The SS tried to deceive its victims to the end. Few prisoners knew what awaited them when they approached the gas chambers. They had no chance of resistance anyway, starved, confused and frightened as they were. And yet, some prisoners fought back. Others sang defiant songs, as we learn from secret notes written in Auschwitz-Birkenau by a member of the Special Squad.

090 – Secret prisoner notes on defiance at the Auschwitz-Birkenau gas chambers

[The following] incident took place more or less late in the year 1943. 164 Poles from the vicinity were brought with 12 young women among them – all of the members of a secret [resistance] organisation. […] Several hundred Dutch Jews, camp prisoners, were brought at the same time to be gassed.

we went to meet our death with pride

A certain young Polish woman made a very short but fiery speech in the gas chamber, addressing all who were present, stripped to their skins.
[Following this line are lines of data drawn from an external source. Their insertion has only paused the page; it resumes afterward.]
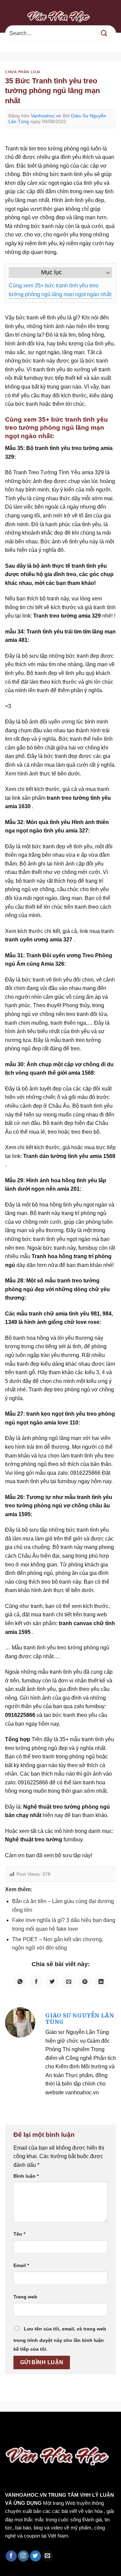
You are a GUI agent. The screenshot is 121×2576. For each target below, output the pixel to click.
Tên (19, 2234)
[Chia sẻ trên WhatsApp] (20, 1982)
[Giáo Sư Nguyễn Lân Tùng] (20, 2022)
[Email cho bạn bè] (68, 1982)
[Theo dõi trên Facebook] (11, 2556)
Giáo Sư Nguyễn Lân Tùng (79, 2018)
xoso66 (30, 2426)
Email (21, 2265)
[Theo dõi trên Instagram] (23, 2556)
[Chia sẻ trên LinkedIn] (101, 1982)
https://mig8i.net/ (22, 2434)
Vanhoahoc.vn (46, 115)
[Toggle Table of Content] (104, 272)
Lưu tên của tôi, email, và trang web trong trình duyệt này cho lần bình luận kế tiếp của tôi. (59, 2339)
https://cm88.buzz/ (86, 2426)
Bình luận (26, 2176)
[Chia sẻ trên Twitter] (52, 1982)
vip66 (52, 2426)
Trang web (25, 2296)
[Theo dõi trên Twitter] (35, 2556)
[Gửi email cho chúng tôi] (47, 2556)
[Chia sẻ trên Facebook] (36, 1982)
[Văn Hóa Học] (60, 16)
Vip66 (8, 2426)
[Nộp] (104, 33)
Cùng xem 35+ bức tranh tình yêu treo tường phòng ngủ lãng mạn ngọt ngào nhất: (60, 290)
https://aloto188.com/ (74, 2434)
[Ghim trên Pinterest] (84, 1982)
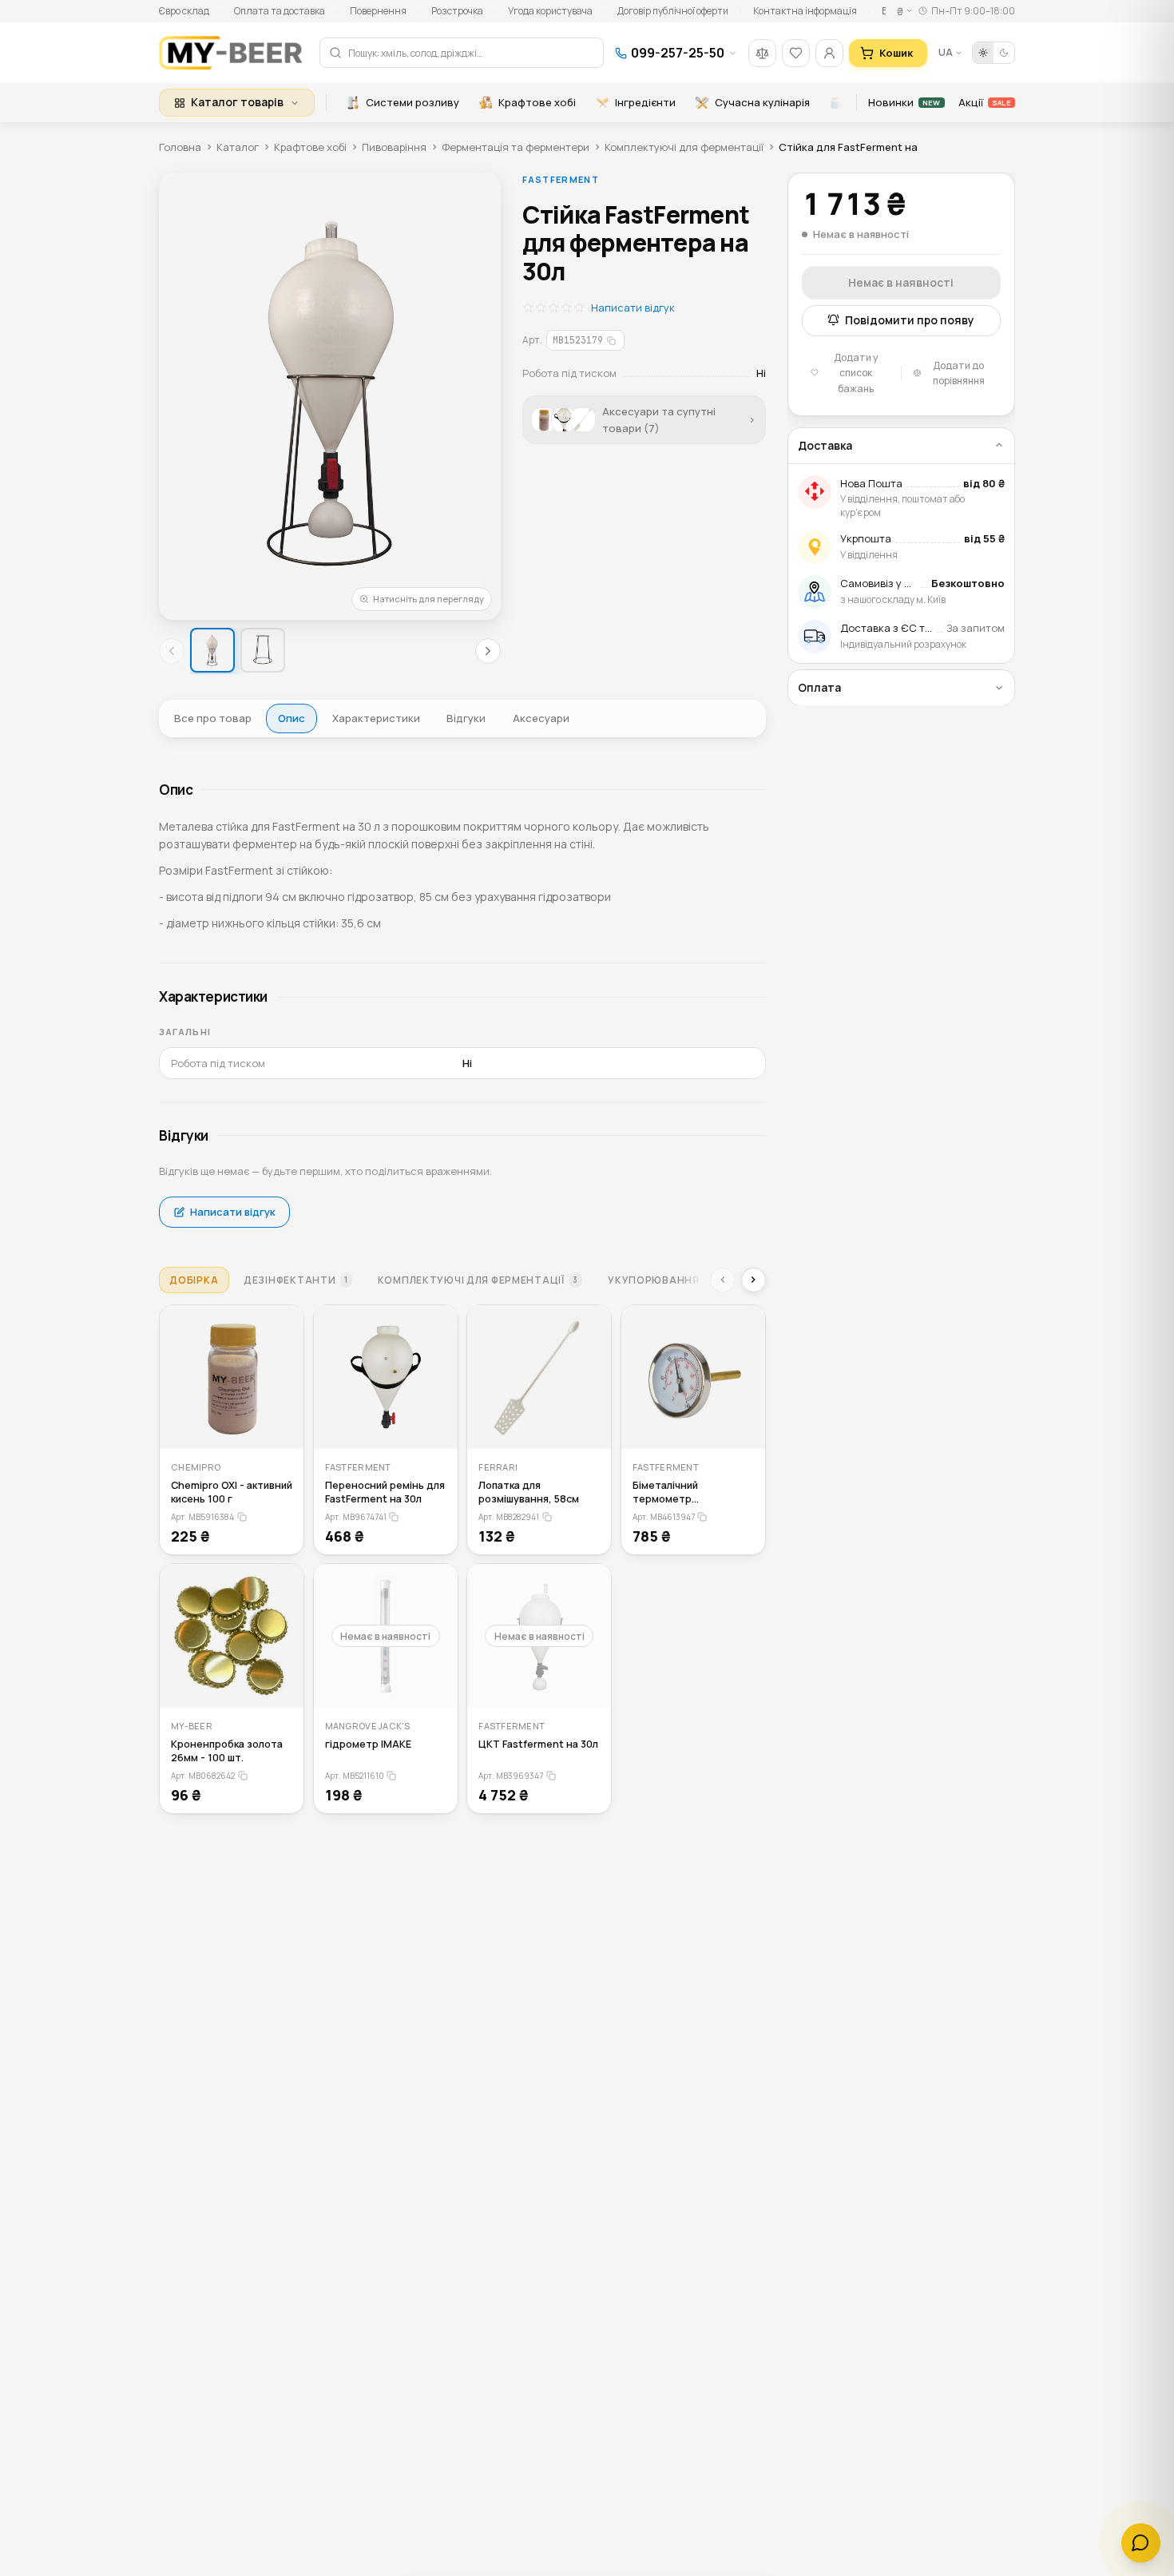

She condemned the Nazi crimes and oppression and ended with the words, “We shall not die now, the history of our nation shall immortalise us, our initiative and our spirit are alive and flourishing, the German nation shall as dearly pay for our blood as we possibly can imagine, down with savagery in the guise of Hitler’s Germany! Long live Poland!”. Then she turned to the Jews from the Sonderkommando, “Remember that it is incumbent on you to follow your sacred duty of revenging us, the guiltless. Tell our brothers, our nation, that we went to meet our death in full consciousness and with pride.”

Then the Poles knelt on the ground and solemnly said a certain prayer, in a posture that made an immense impression, then they arose and altogether in chorus sang the Polish anthem, the Jews sang the Hatikva [Jewish anthem]. The cruel common fate in this accursed spot merged the lyric tones of these diverse anthems into one whole. They expressed in this way their last feelings with a deeply moving warmth and their hope for, and belief in, the future of the nation. Then they sang the Internationale [socialist anthem]. During the singing the Red Cross van [carrying Zyklon B] arrived, gas was thrown into the chamber and all breathed their last amidst singing and ecstasy, dreaming of uniting the world with bonds of brotherhood and of its betterment.